As we at ARTnews were putting this issue together, I kept returning to the story of Ernest Hemingway and The Farm. Hemingway bought Joan Miró’s painting of that title—an exacting inventory of a typical Catalan farm, from donkey to watering can—in the early 1930s, shortly after Miró had completed it. Typical of Hemingway’s macho mythologizing, he wanted posterity to register that he had bought the canvas with 5,000 francs in winnings from a boxing match; historians, however, believe that money was more likely earned from his delivering groceries. But what has always most transfixed me is Hemingway’s description of bringing the picture home. “In the open taxi the wind caught the big canvas as though it were a sail, and we made the taxi driver crawl along.” In highlighting the painting’s physical vulnerability, he draws attention to its object-hood.

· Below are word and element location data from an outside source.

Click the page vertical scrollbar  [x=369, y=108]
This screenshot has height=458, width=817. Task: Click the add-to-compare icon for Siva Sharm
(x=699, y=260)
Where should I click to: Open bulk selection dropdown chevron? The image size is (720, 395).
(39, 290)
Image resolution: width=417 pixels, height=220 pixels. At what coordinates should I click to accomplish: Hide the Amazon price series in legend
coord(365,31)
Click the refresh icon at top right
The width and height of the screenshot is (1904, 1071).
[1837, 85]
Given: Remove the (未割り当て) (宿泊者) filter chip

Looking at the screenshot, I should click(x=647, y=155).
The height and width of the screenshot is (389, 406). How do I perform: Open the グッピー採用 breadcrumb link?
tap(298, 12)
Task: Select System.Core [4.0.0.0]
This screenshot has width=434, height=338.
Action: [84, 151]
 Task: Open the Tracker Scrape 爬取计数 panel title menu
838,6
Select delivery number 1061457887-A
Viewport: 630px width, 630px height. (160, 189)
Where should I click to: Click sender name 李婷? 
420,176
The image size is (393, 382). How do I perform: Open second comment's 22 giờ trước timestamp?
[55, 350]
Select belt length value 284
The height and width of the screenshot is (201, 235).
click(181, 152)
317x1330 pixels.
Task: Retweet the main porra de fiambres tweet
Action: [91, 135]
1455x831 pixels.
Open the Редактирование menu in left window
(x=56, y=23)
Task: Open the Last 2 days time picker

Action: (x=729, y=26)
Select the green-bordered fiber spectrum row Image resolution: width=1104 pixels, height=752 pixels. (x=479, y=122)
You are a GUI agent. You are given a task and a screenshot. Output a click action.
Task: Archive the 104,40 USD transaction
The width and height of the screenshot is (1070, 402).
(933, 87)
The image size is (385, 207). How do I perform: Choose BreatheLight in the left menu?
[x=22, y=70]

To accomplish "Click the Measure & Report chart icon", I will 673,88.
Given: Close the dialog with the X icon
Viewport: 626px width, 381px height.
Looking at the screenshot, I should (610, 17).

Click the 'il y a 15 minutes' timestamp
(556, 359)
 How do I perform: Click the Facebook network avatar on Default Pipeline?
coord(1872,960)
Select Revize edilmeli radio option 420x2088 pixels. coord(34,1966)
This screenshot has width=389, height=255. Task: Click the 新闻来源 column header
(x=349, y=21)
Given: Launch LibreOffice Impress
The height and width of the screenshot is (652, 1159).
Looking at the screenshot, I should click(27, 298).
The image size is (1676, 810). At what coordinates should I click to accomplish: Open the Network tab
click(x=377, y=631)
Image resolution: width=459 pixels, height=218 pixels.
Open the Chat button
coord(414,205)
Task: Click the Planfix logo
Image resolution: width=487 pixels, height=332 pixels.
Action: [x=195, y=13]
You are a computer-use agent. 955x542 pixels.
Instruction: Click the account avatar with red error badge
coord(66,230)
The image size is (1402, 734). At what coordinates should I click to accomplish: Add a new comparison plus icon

And it is indeed the object itself that is at the heart of collecting, which is the subject of this issue of ARTnews. The centerpiece, of course, is the 27th edition of our Top 200 Collectors list, and every article in it relates to collecting in some way or another. Barbara Pollack, for example, talked to Qiao Zhibing, a Chinese collector on our list about a museum that he’s creating out of disused oil tanks. And artist Brian Belott, interviewed in these pages, tells Bill Powers about his stash of old answering-machine tapes. Then there are the art dealers, in particular, those of the past, for whom we now feel a great deal of nostalgia, as ARTnews co-executive editor Andrew Russeth argues. They helped assemble the world’s great collections.
Eventually, some collections end up in the public trust: ARTnews deputy editor M. H. Miller spent a week in Detroit, a city that, during bankruptcy proceedings three years ago, flirted with the idea of putting pieces from the world-class holdings of its Detroit Institute of Arts up for sale to pay the city’s creditors. The collector’s impulse to preserve and protect finds an echo in Zoë Lescaze’s feature on the arduous efforts of Donald Judd’s children to maintain their father’s properties in New York and Texas. And finally, ARTnews senior staff writer Nate Freeman gained access to the New Guard at Sotheby’s, where many a collector has acquired many an artwork, and discussed with them how the business is changing.
We collect objects, but we also affix aspirations to them. In that vein, a comment that kept resonating for me as this issue went to press was that of artist Ursula von Rydingsvard, on her collection of wooden pieces ranging from African masks to old shovels, combs, and farm tools—things that she says “play a major role in keeping my spirits high and in continuing my belief in humanity.”